- Source records
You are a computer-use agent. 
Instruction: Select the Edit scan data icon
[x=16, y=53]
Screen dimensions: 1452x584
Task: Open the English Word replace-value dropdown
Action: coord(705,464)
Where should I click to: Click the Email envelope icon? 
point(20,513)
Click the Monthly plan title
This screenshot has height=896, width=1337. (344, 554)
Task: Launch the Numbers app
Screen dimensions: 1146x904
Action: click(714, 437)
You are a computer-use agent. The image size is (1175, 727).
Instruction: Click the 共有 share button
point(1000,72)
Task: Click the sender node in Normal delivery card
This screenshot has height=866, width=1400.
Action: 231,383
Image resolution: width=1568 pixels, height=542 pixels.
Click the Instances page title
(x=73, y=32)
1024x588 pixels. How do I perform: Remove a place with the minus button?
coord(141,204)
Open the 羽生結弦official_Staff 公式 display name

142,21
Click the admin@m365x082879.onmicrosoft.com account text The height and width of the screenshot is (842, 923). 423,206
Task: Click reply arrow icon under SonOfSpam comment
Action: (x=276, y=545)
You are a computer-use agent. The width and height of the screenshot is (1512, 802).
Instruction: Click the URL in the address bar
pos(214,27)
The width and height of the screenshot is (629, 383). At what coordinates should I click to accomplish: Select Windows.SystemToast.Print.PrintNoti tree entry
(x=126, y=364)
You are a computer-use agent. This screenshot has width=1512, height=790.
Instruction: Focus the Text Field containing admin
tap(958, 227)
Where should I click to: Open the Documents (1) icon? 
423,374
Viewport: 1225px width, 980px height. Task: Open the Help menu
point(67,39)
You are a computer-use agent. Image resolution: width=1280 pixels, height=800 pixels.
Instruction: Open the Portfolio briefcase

- Activity
Print only what lies in the material above starting at the line with "This screenshot has height=866, width=1400." and ending at the line with "You are a computer-use agent. This", every line exactly as given.

- Reply
This screenshot has height=866, width=1400.
Action: 231,383
Image resolution: width=1568 pixels, height=542 pixels.
Click the Instances page title
(x=73, y=32)
1024x588 pixels. How do I perform: Remove a place with the minus button?
coord(141,204)
Open the 羽生結弦official_Staff 公式 display name

142,21
Click the admin@m365x082879.onmicrosoft.com account text The height and width of the screenshot is (842, 923). 423,206
Task: Click reply arrow icon under SonOfSpam comment
Action: (x=276, y=545)
You are a computer-use agent. The width and height of the screenshot is (1512, 802).
Instruction: Click the URL in the address bar
pos(214,27)
The width and height of the screenshot is (629, 383). At what coordinates should I click to accomplish: Select Windows.SystemToast.Print.PrintNoti tree entry
(x=126, y=364)
You are a computer-use agent. This screenshot has width=1512, height=790.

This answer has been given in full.